What you are asked to do - All of the entries below are to be retyped exactly.

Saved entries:
****

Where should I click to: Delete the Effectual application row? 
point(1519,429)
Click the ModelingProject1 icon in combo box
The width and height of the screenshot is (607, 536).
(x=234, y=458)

****

Solution -
Where should I click to: Delete the Effectual application row? 
point(1519,429)
Click the ModelingProject1 icon in combo box
The width and height of the screenshot is (607, 536).
(x=234, y=458)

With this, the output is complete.